Или, научив Ваньку пойти к матери с папиросой в зубах, говорил, закатываясь мелким смехом, когда та начинала ругаться:
— Это не Ванька, а мешок с мармеладом!
А когда Ванька садился к нему верхом на колени и ехал, как казак за Дунай, то отец рассказывал ему:
— Вырастешь — грамоте тебя выучу! В школу тебя отдам! Нотам тебя выучу! Бас у тебя будет! И поступим, братец ты мой, вместе с тобою в архиерейский хор. У меня, брат, замечательнейший тенор! Зам-мечательнейший! Сам архиерей хвалит, когда пою… Вон в том соборе пою, — видишь, на горе высокая колокольня стоит? Там пою… Только хозяин, сволочь, — не каждый праздник пускает… А церковь там, брат, аграмадная!

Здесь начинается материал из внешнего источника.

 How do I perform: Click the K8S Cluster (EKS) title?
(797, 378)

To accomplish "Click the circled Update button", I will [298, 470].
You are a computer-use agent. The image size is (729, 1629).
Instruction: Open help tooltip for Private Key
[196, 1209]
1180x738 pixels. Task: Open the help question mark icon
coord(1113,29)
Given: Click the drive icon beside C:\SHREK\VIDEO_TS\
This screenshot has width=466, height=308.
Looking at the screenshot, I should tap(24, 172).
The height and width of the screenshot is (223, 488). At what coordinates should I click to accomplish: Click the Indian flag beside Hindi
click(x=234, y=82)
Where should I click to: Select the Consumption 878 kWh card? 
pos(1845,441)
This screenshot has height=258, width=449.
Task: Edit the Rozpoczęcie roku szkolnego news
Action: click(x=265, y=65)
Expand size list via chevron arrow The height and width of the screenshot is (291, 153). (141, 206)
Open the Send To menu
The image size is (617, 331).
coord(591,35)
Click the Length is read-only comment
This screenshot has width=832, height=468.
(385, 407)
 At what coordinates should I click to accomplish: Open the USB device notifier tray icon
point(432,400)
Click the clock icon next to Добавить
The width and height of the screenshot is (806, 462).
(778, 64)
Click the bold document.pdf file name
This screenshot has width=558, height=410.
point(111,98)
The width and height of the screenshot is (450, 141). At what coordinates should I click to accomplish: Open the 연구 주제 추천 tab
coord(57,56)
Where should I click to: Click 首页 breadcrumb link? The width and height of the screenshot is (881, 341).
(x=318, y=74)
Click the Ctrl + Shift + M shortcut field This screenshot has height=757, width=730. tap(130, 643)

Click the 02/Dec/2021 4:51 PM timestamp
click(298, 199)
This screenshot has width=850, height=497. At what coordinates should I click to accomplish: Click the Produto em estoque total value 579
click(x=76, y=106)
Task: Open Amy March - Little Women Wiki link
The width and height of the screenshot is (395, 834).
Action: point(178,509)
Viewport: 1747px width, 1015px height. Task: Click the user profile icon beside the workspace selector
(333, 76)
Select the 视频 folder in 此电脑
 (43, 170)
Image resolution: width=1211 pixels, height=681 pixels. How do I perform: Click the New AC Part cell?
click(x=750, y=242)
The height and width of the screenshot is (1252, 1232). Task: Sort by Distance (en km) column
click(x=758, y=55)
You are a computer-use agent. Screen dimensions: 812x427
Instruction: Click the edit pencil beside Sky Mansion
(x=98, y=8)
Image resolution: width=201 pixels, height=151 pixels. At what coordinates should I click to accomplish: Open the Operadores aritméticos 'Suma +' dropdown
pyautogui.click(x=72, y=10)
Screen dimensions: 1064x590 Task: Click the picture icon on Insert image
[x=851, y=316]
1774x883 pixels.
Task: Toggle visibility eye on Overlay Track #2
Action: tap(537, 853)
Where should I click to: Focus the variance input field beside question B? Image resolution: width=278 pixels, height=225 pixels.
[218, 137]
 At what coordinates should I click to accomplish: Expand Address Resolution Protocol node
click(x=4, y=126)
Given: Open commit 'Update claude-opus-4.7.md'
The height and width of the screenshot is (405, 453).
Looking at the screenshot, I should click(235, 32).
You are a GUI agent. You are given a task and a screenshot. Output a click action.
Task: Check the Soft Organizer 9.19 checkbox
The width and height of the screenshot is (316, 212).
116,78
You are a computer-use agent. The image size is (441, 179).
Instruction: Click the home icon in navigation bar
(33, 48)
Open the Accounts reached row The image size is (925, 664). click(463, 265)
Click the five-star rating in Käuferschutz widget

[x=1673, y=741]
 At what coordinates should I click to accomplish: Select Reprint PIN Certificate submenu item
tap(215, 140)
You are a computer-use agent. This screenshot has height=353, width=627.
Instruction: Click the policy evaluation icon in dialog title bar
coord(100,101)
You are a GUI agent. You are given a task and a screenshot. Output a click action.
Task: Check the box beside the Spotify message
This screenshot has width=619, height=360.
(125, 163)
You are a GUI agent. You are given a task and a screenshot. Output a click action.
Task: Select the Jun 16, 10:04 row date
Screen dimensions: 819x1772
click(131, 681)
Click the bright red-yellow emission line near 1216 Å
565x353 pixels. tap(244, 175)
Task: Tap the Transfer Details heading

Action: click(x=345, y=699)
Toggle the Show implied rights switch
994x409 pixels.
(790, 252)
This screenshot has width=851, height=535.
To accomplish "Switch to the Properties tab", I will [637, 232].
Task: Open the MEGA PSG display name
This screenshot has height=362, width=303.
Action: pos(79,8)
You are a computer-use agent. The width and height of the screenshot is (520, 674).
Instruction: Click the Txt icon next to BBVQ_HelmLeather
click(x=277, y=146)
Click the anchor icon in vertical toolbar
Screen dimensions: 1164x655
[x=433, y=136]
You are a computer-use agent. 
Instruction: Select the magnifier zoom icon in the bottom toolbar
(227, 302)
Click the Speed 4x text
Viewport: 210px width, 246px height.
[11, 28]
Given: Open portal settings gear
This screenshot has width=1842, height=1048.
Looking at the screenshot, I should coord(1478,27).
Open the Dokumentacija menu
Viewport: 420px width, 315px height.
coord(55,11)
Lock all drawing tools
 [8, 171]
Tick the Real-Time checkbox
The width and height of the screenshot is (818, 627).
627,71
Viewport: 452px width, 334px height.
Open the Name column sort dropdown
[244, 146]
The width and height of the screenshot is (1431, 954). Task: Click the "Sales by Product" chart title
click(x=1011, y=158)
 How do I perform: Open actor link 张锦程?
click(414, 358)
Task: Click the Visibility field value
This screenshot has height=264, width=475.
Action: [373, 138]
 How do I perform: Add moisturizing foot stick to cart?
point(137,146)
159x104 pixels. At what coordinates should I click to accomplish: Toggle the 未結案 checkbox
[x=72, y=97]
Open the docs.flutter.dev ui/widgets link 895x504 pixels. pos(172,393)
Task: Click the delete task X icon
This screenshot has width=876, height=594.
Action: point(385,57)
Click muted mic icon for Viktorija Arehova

И отец делал страшное лицо.
— Аграмадная! И иконы там… Бриллиантовейшие! Архиерей послушает и скажет: «А кто это такой поет?» Ему ответят: «А это, ваше преосвященство, Корольковы, отец и сын». «Вот голоса! — скажет архиерей, — Дать им десятку на водку!» А регент скажет: «У них, ваше преосвященство, и дед, и прадед голосистые были. Бывало, деда на конюшню ведут драть, а дед как запоет песню, — барин нюнить начнет да и скажет: «Бросьте его, подлеца, пусть поет!»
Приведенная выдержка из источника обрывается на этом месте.